He said that he would stand again at the presidential elections and that he expected Serbia to implement reforms and eventually join the EU between 2012 and 2014.

“Serbia won’t accept Kosovo independence or any other such declaration, and should Kosovo independence be recognized in contravention of international principles, we will oppose the decision using all legal means,” said the president.

Tadić felt that the mediating Troika had conducted the Kosovo talks properly, the same of which could not be said for UN Special Envoy Martti Ahtisaari.

Serbia had put forward flexible proposals in the search for a compromise, but the Albanian side had been sidestepping negotiations for the last four months, said the president, stressing that Serbia opposed Kosovo having its own army, as it would endanger its basic state and national interests.

“The establishment of a Kosovo army would threaten the stability of the Balkans,” he pointed out, adding that Serbia had no intention of sending troops to Kosovo to govern the province “with elements of force,” but rather wished Kosovo to be a demilitarized zone.

However, Tadić added that Serbia wanted to be involved in the defense of its frontiers, and to share responsibility in this area with international institutions.

The president reiterated his support for the Dayton Accords and Bosnia-Hercegovina’s territorial integrity, stressing that Serbia would approve any solution acceptable to the country’s three communities.

Earlier, Tadić told a Slovenian newspaper that a unilateral declaration of Kosovo independence will lead to instability.

“I still think that a solution needs to be found somewhere between the independence demanded by the Kosovo Albanians, and the preservation of territorial integrity demanded by Serbia,” Tadić told Ljubljana daily Dnevnik.

He felt that “compromise is necessary for a stable solution. "Unilateral solutions lead to instability,” he said.

The president stated that Serbia did not accept the Ahtisaari Plan for controlled independence, as that “ultimately meant independence.”

“If Kosovo becomes an independent state, then the project of a Greater Albania will all but have come to fruition. Since, who will then be able to stop the Albanians from forming a single state at the end of the process,” he pointed out.

The president cited other examples “similar to Kosovo.”

“What are we to do with Bosnia? That’s a big problem. I don't want Bosnia-Hercegovina to split up. In that event, we’d have a Greater Serbia and a Greater Croatia, with a little Bosniak nation in between, that would lead to great tension,” Tadić stressed.

“That would increase the likelihood of forces supporting Al-Qaeda and similar terrorist organizations being linked to that state,” predicted the president.

He said that he did not wish those scenarios to emerge, adding that “early Serbian entry into the EU is not possible, as certain EU-defined procedures and standards have to be complied with first.”

In Tadić’s opinion, Serbia could never agree to a trade-off whereby a part of its territory was “exchanged” for early EU entry.

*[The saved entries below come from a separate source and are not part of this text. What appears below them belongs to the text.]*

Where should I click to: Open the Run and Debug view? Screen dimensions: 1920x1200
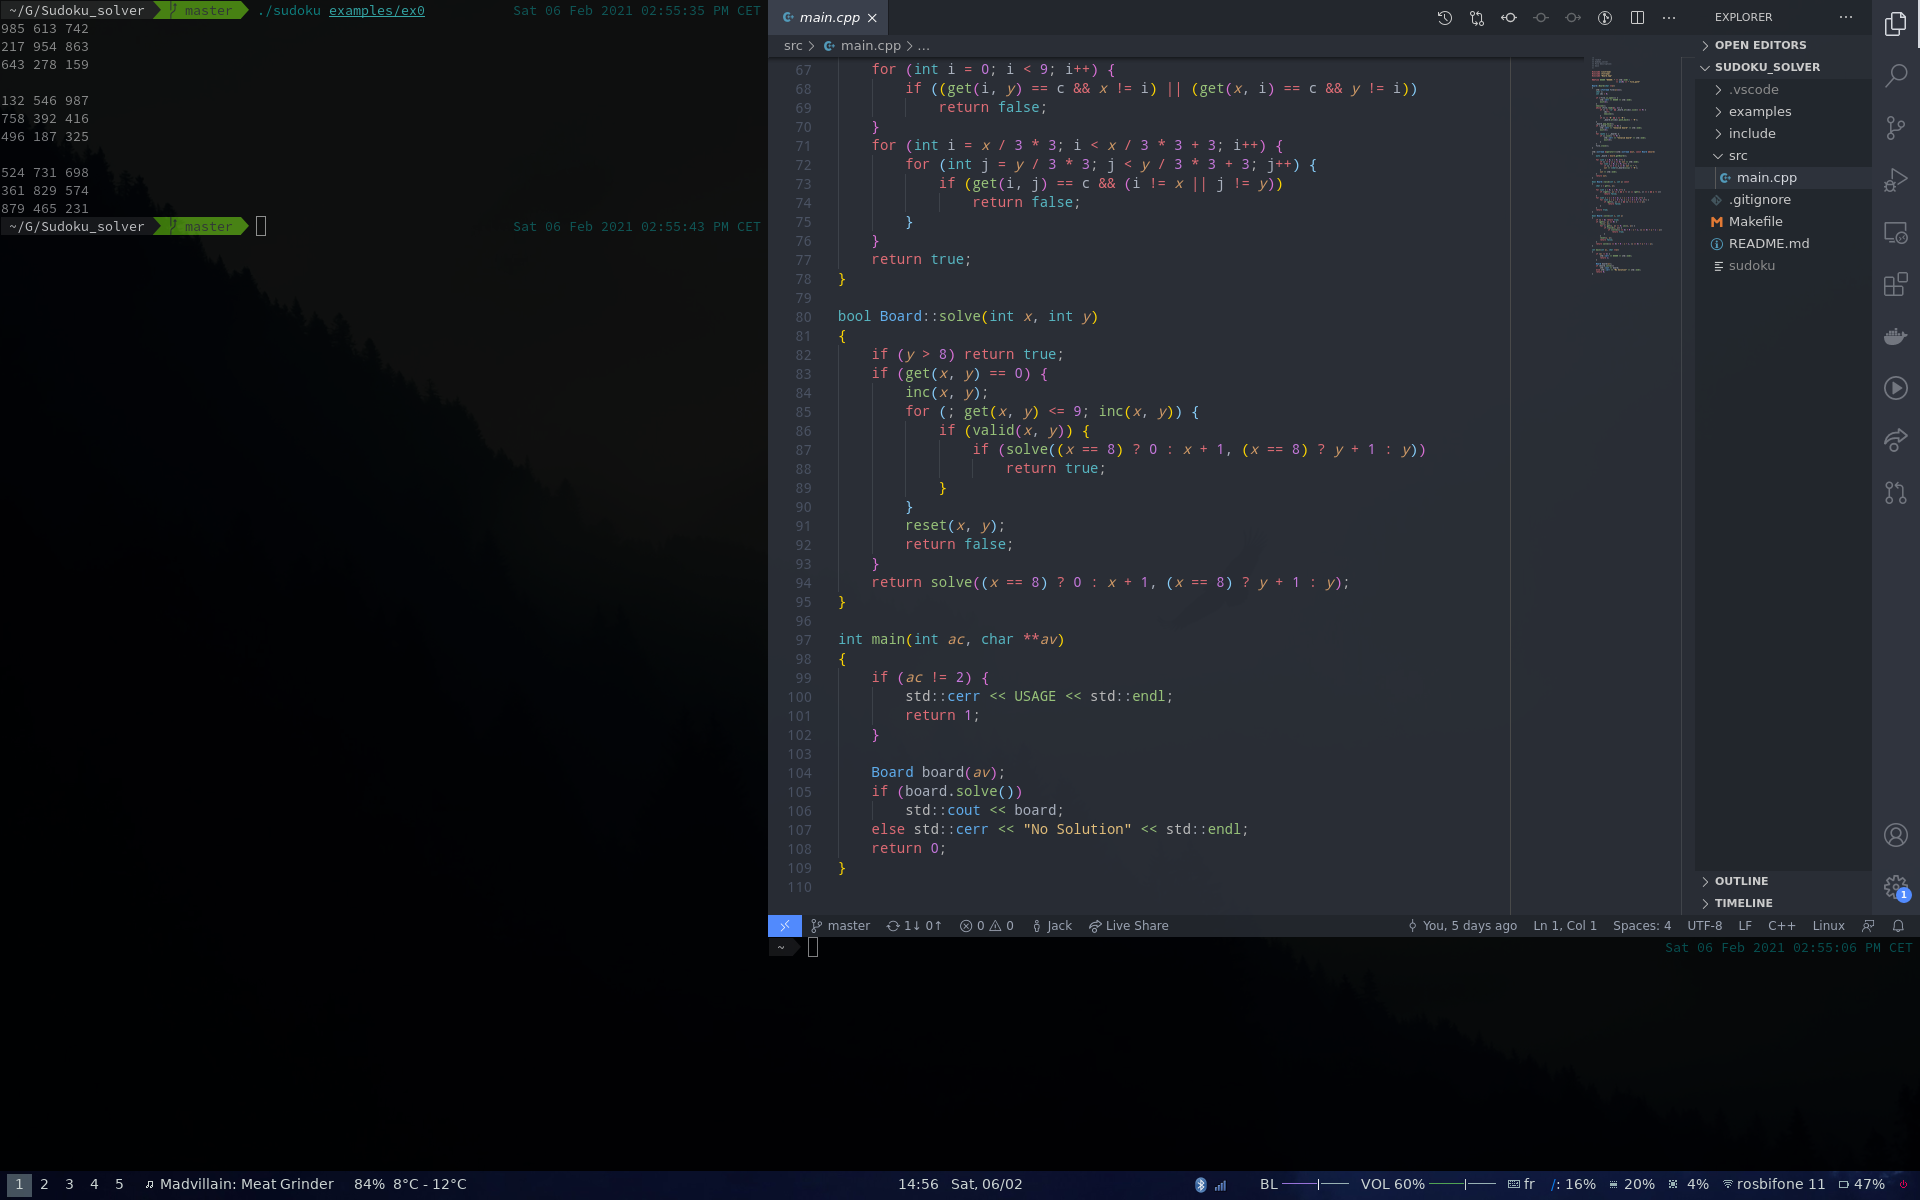(x=1895, y=180)
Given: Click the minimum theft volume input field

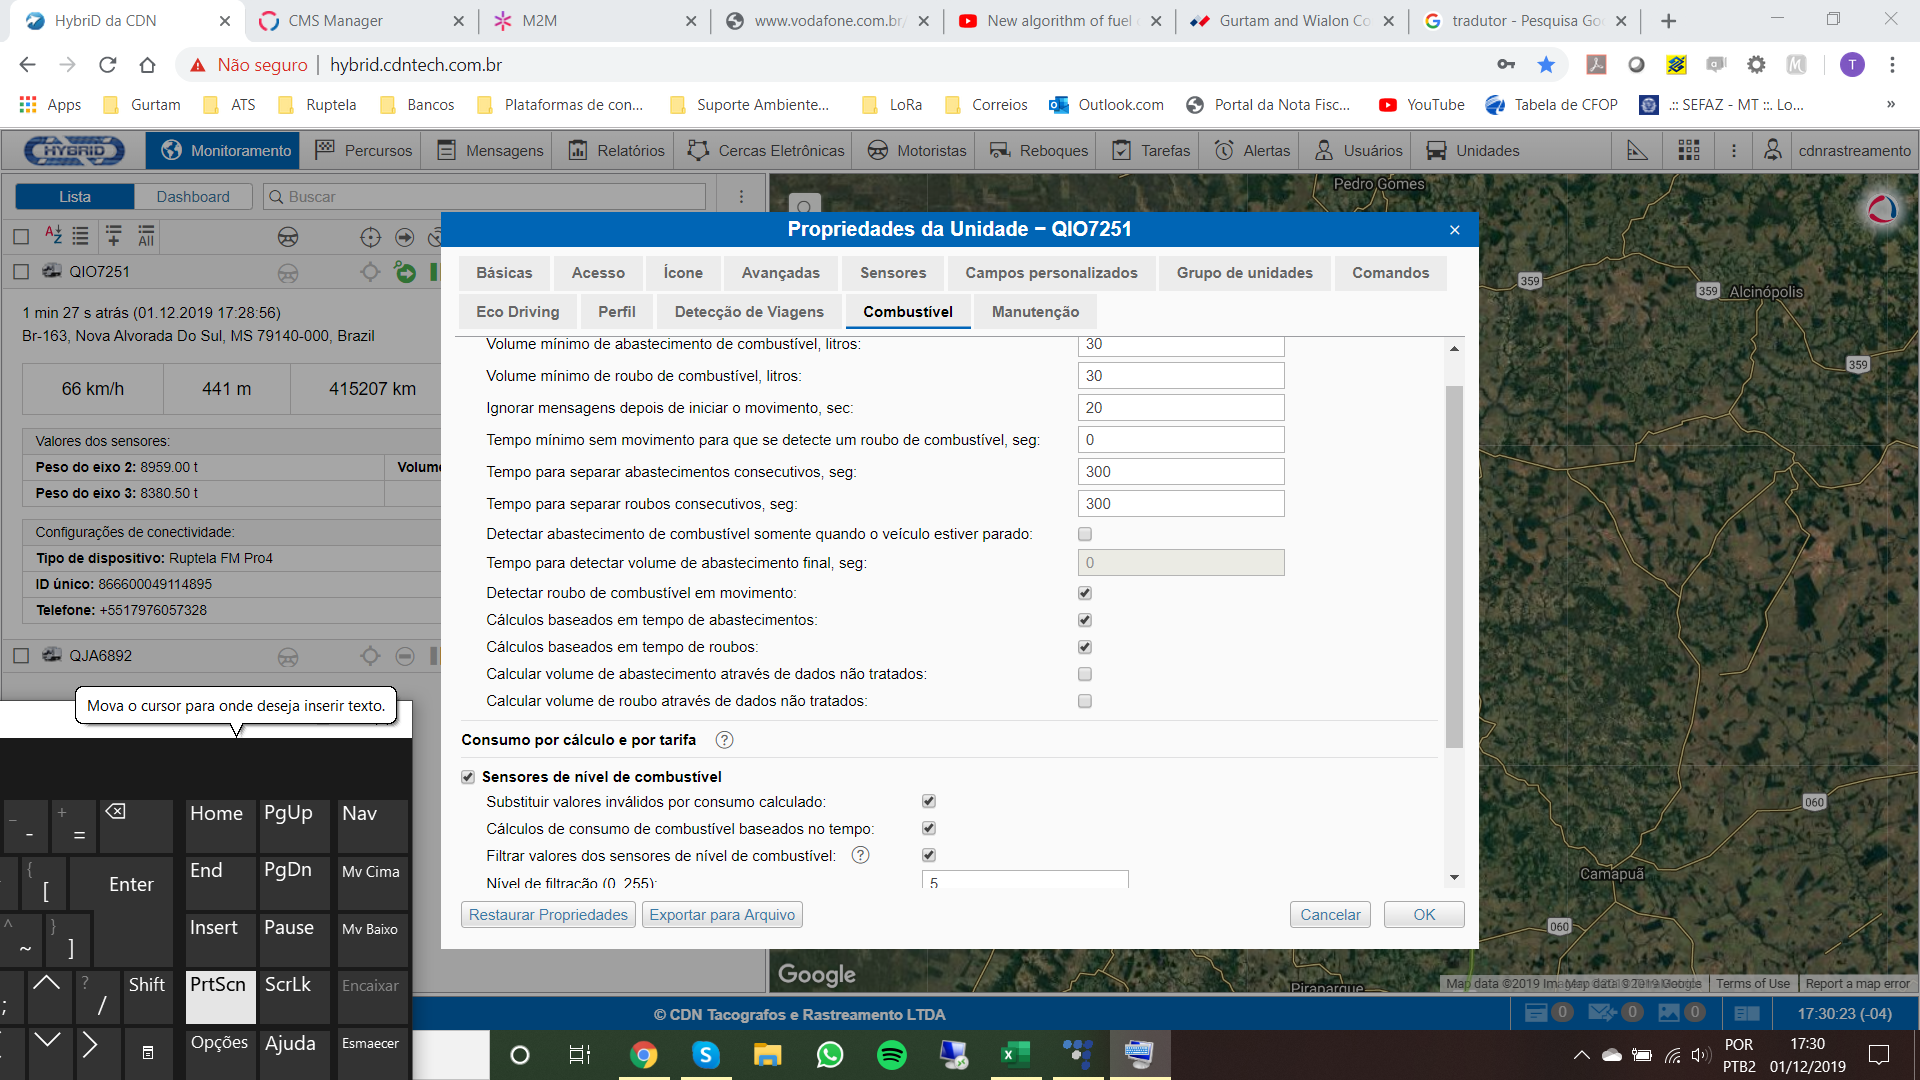Looking at the screenshot, I should [1180, 376].

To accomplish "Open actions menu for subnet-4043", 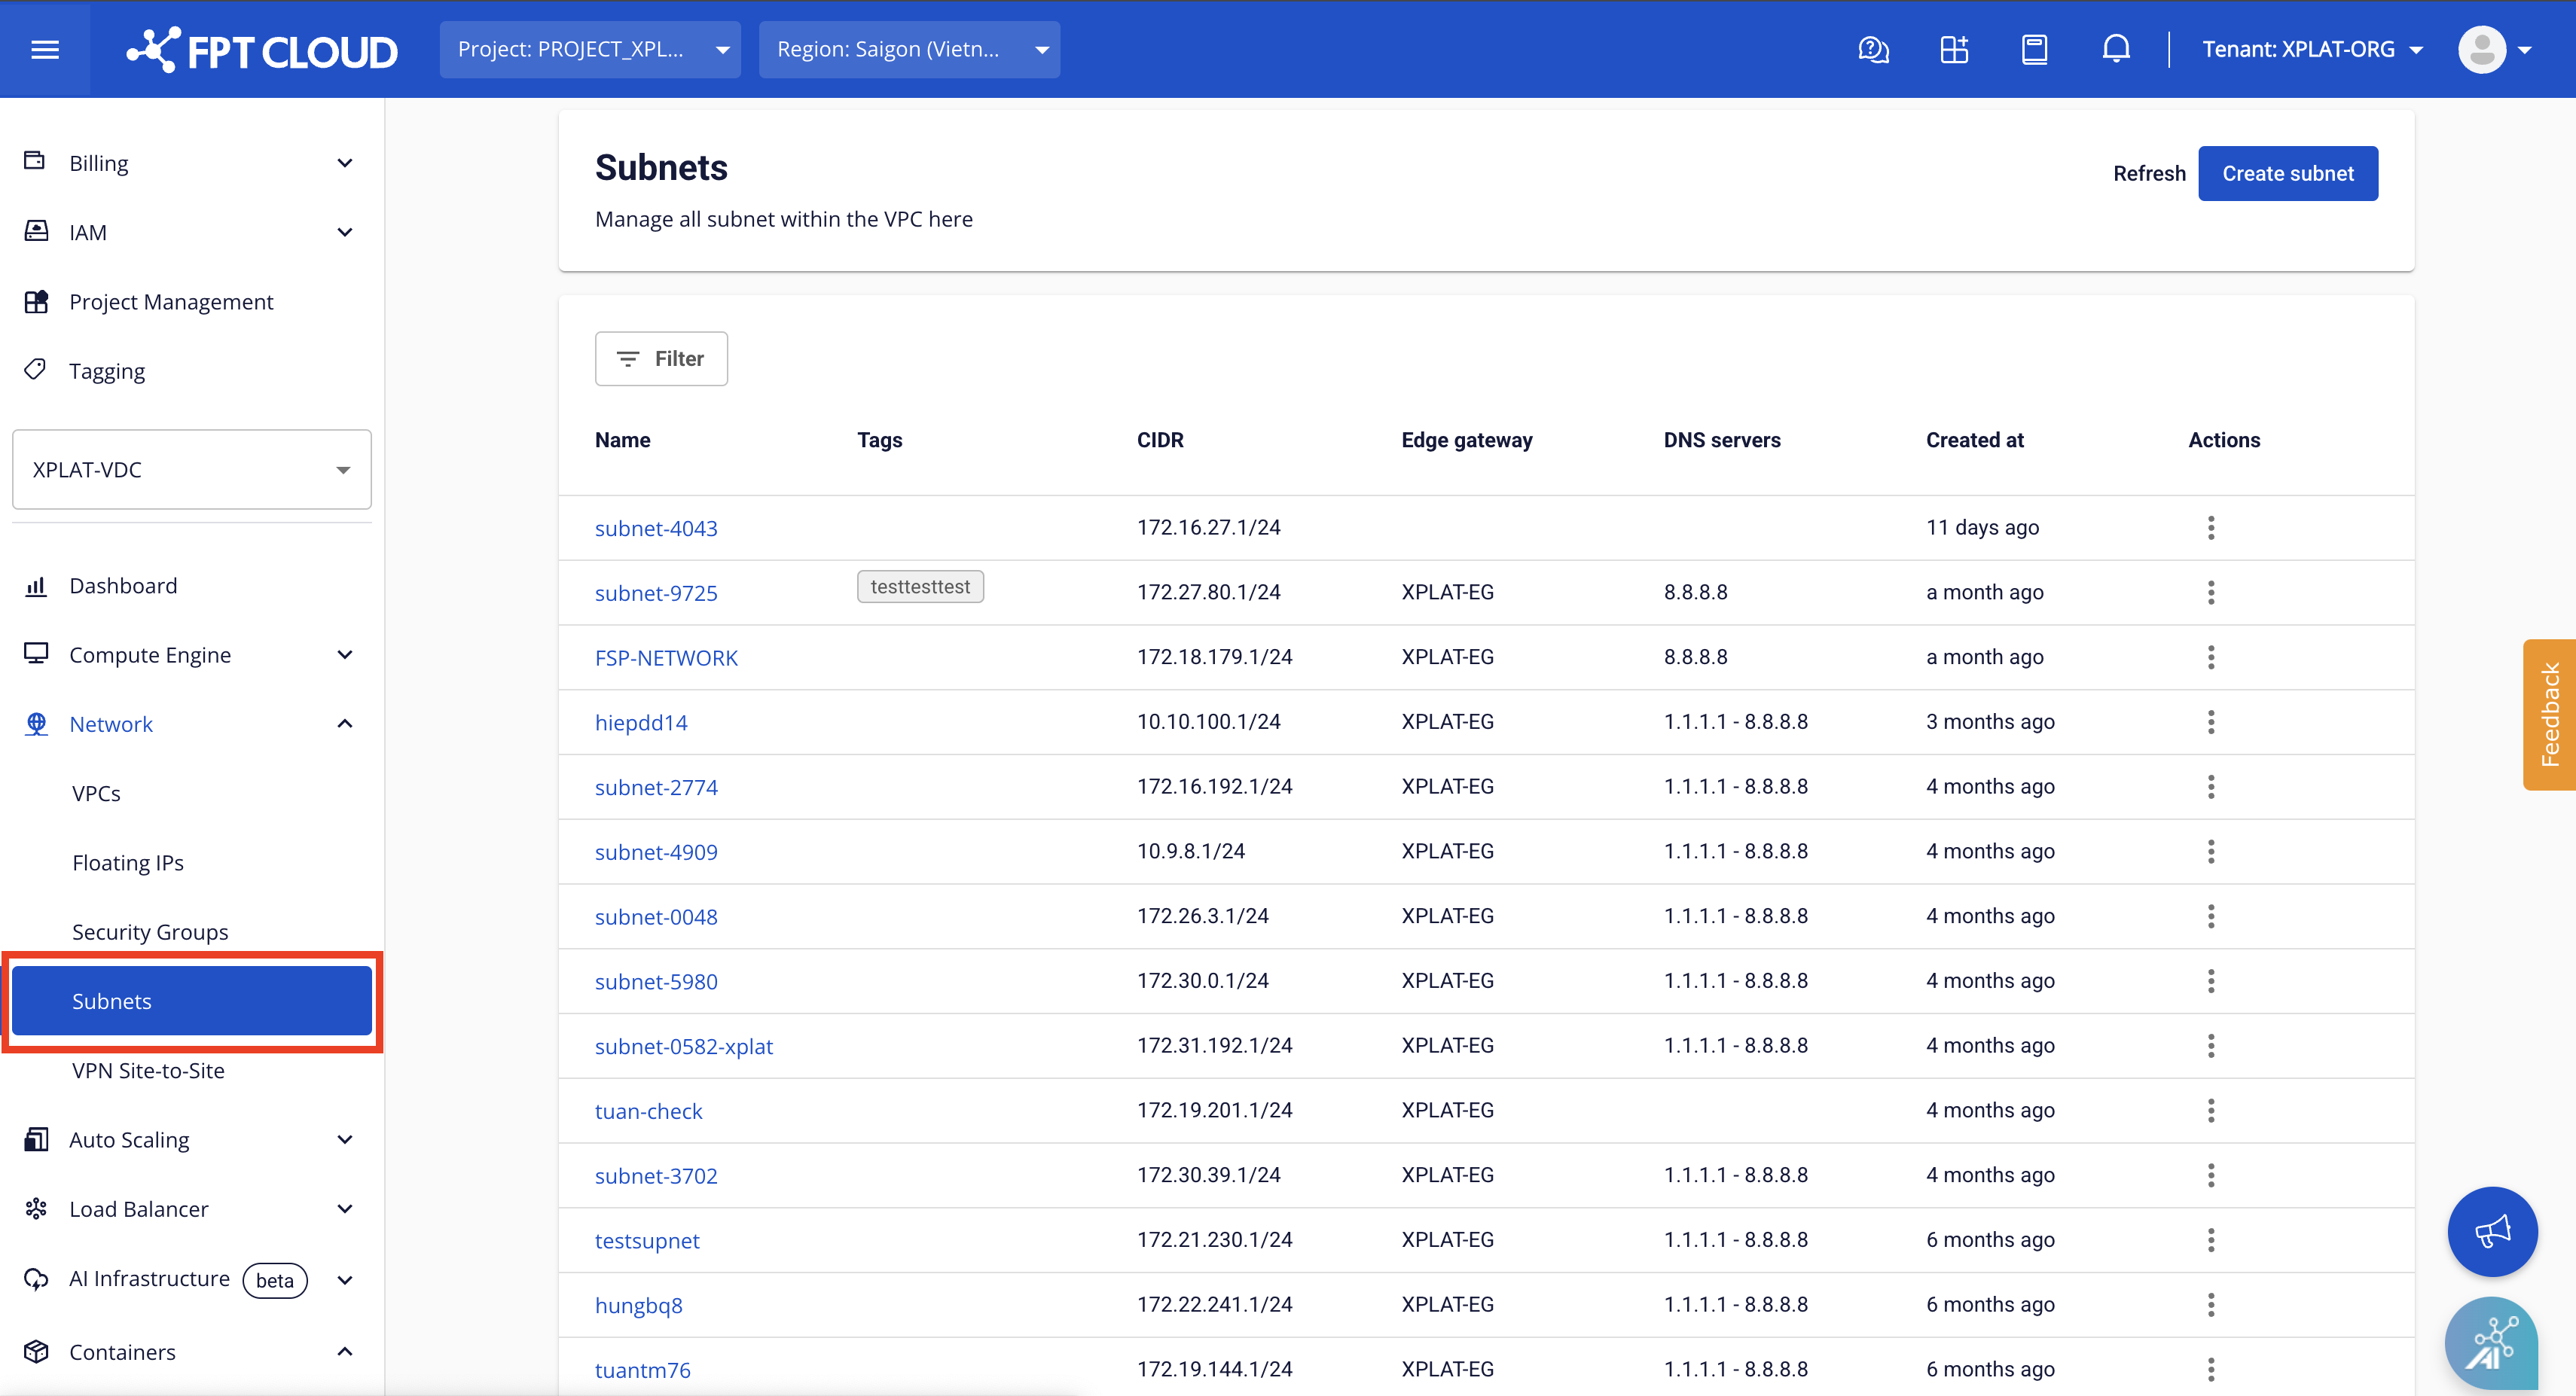I will point(2211,527).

The president added that Serbia had a right to become a part of the EU. “We will discuss this independently from the Kosovo status negotiations. I’m sure that Serbia will become an EU candidate as early as 2008,” he underlined.

He added that “Serbian EU membership was not just in Serbia’s interests, but the whole of the EU’s.”

“Serbs live in other Balkan states, and the EU would offer us new opportunities, investment and stability. The other option is instability in Serbia, the region and Europe, which we don’t want,” Tadić told Dnevnik.